A lógica do cluster foi determinante

A lógica do cluster foi determinante

[Fonte: Jornal de Negócios]

O agroalimentar é o terceiro setor em termos de exportações e o segredo esteve “na crise”, revela Amândio Santos, presidente da Portugal Foods. “O setor estava muito fechado e confortável com o mercado interno e as empresas não olhavam para os mercados externos como alavanca e pensamento para as estratégias no futuro”, analisa.
“Quando o nosso próprio mercado nos destrói pela força da distribuição moderna que em 2008-2010, com a crise despontar, tinha uma grande resistência para a melhoria de margens para o setor, associada à quebra de consumo, obrigou as empresas a olhar para os mercados externos”. Assim, as exportações passaram de 3,5 mil milhões para 6,9 mil milhões em dez anos.
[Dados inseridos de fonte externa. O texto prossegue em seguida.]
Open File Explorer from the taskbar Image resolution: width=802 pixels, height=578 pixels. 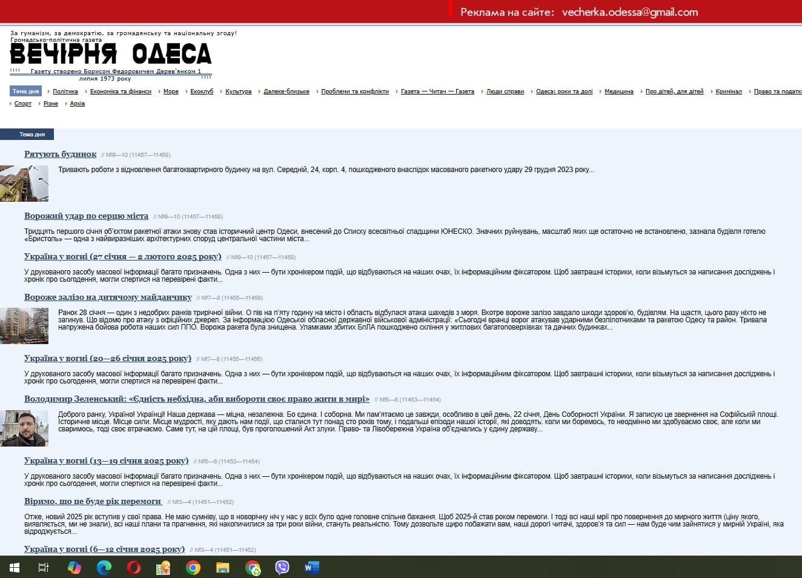[223, 568]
Mas só aproveitou a oportunidade porque “estava preparado”. A indústria portuguesa tem processo, competências, modernização, capacidade, produto, mas “nós não promovíamos a indústria agroalimentar, a agricultura portuguesa como resultado de todo um trabalho de investimento e de modernização tecnológica que nos permitia competir com os mais avançados mercados, por exemplo, europeus”, salienta Amândio Santos.
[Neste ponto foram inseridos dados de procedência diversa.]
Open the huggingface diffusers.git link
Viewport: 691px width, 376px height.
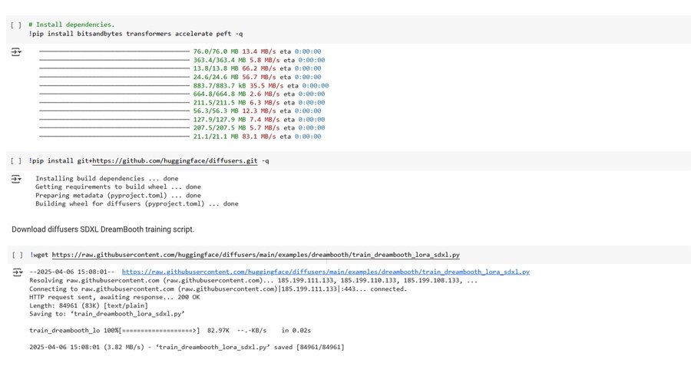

Há meia dúzia de anos não exportávamos pequenos frutos, em 2018 ultrapassou-se os 100 milhões em exportações. Amândio santos
Presidente da Portugal Foods 

Quando se percebeu que a marca Portugal estava ao nível das internacionais, “não com o valor acrescentado da Itália, ou com a dimensão e a dinâmica da Espanha, mas percebemos que as frutas e legumes podiam crescer rapidamente. Há meia dúzia de anos não exportávamos pequeno frutos, em 2018 ultrapassou-se os 100 milhões em exportações, o vinho continuou a crescer apesar do mercado do Novo Mundo, como a Austrália e a Nova Zelândia”, analisa Amândio Santos. Além disso, conseguiu-se, depois de um longo processo, que se pudessem exportar carne para a China e com “um impacto enorme em toda a cadeia de valor, com o preço do porco a aumentar brutalmente”. Hoje exporta-se agroalimentar para um dos mercados mais exigentes do Mundo que é o Japão.
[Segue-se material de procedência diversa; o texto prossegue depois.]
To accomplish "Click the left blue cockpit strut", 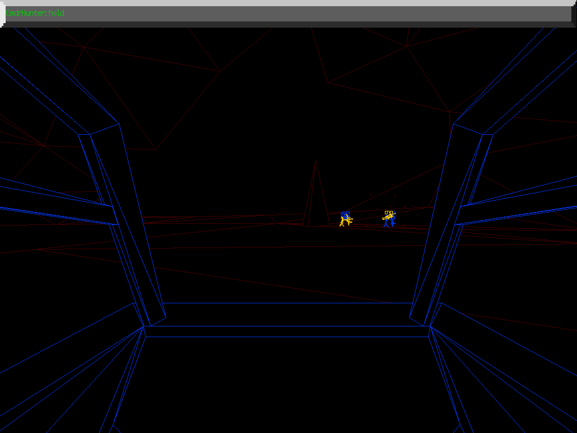I will 121,226.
Há dez anos havia vários mercados fechados mas quando se criou esta dinâmica de cluster, os governantes acordaram e foram-se fazendo acordos com vários países e para dezenas de produtos. Por isso, “a lógica de cluster foi determinante”, sublinha Amândio Santos.

No caso da agroalimentar foi importante porque, como diz Amândio Santos, se criou o conceito de empresa-locomotiva, as empresas fortes do setor fazem-se acompanhar de outras empresas, “abriram a informação sobre os mercados a uma rede de empresas com potencial exportador”. A estratégia de eficiência coletiva que foi traçada há dez anos foi a base dos setores tradicionais considera Amândio Santos. Em 2008 o país estava presente em 100/110 eventos internacionais e era feito pelo AICEP, hoje com o modelo de financiamento com as associações, o país faz 700 em todos os setores.

Este gestor, oriundo da Derovo, referiu-se ainda à capacidade de gestão do setor agroalimentar e às capacidades de os empresários de “preparar a sucessão é exemplar, foram capazes de perceber que a nova geração tinha as competências que lhes começavam a faltar, ajudou ao grande salto qualitativo do setor”.

O futuro está na inovação

O futuro passa pelas plataformas e os clusters, porque “fazer investigação pré-competitiva em setores tradicionais é um investimento pesado para as empresas, se olharmos para o capital tecnológico e de conhecimento investido nos promotores de conhecimento e o colocarmos ao serviço das empresas em rede, isto tem de criar valor, produto. Nós investimos em ciência e em conhecimento, mas investimos em inovação, portanto é essencial que o paradigma desta relação entre as empresas e as universidades, passe pela capitalização daquilo que se investiu em conhecimento criando valor em produto, e este é o grande desafio do setor agroalimentar. Tem de pensar produto, cliente, consumidor”, refere Amândio Santos.